There are many times to celebrate a new year. January 1st is arbitrary, in deep winter, ten days after the winter solstice. (For an economist, that date is important as the start of a new tax year.)  Christians start their new year with Advent, four Sundays before Christmas. Chinese New Year’s Day is in February.  A new school year, for many who are teachers are students, is definitely worth knowing as a fresh start, usually in August or September.  I once hosted a new year’s eve party on August 14th, because Clemson University’s academic calendar and our nine month faculty contracts started on August 15th

.States celebrate a new fiscal year on July 1st, as the federal government used to until it was chronically unable to get a budget passed in time, so it is now October 1st.  The Jewish New Year is a moveable feast, being on a lunar calendar, but like the Celts, the Jews celebrate a new year by going into and through the darkness instead of starting with the return of the light. As for me, I observe two new years: July 1st, the day after my birthday, a new year of my life, and January 1st, because it dictates so many other events and financial matters, and I am an economist by profession and mental framework.

.The idea of going through the darkness and into the light is one worth contemplating, along with the two remarkable cultures that adopted that season as the time to celebrate their new year. The Celts and the Jews were wise and persistent peoples with a great deal of depth of being that persisted from ancient times until the present day.  The darkness they celebrate is a period of renewal—hibernation, reflection, a slowing down of activity, a time for closeness.  Central heating, foodstuffs from all over the world, electric lights, refrigeration, and television have made  winter less different from other seasons of the year in modern industrial culture. We can have fresh blueberries in December, displacing the more traditional holiday fruits. If we are wealthy enough, we can escape the winter cold by becoming snowbirds and spending up to half a year in Florida or Mexico or the Caribbean.

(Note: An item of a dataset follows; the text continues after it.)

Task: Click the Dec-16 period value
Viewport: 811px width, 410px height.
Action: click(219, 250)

Aside from the expense and inconvenience, that never appealed to me. My body and soul need winter.  I know longer have any yard work to do for at least three or four months. I can turn my attention to nesting, to indoor improvements, to learning new skills and ideas and especially to catching up on my reading. (I have only read 95 books so far this year, the first time I have kept track, and there are so many more!). I can plan what I will do in the year that officially begins on January 1st, start new projects and finish old ones.  I can spend long winter evenings doing jigsaw puzzles and watching documentaries.

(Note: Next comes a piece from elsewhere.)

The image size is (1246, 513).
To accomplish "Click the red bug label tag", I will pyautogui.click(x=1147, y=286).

Poet Mary Oliver asks us, what we will do with our one wild and precious life?  That’s too big a question for me, but I can decide what to do with this one dark and quiet season before the earth (at least in South Carolina) bursts forth in glorious technicolor, sunshine, and new possibilities and demands. As you enter the darkness, what new possibilities are taking root and growing in the darkness to burst forth in March? How will you use this one precious and wild season of winter?